Task directions -
When you reach the line containing "You are a GUI" in the entries below, start writing out each line exactly, and stop after the line containing "Task: Click the search box for office tools".

Given entries -
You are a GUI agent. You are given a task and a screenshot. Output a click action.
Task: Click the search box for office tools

==

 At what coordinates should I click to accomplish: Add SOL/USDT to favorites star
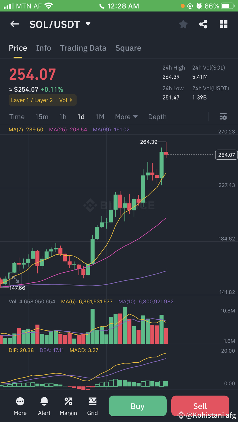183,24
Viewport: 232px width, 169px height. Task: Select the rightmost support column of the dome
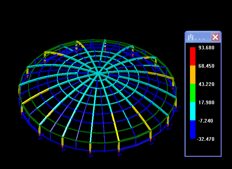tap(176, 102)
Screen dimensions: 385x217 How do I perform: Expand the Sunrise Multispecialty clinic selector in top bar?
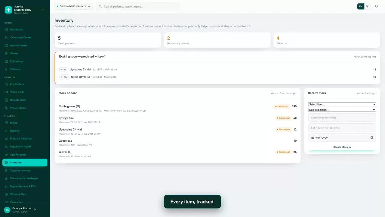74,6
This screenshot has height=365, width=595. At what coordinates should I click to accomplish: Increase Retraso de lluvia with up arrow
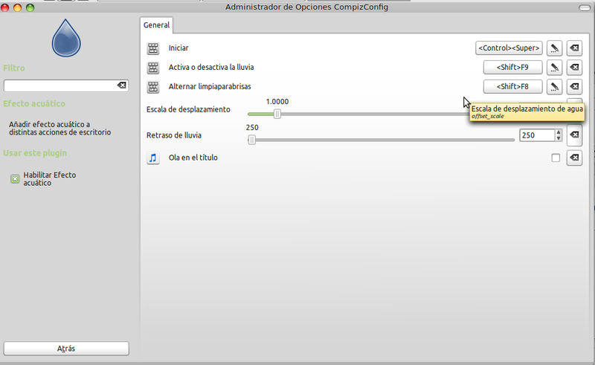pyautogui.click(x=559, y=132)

Task output -
You are a GUI agent. You are given a task and a screenshot. Output a click action.
Task: Click the search box for office tools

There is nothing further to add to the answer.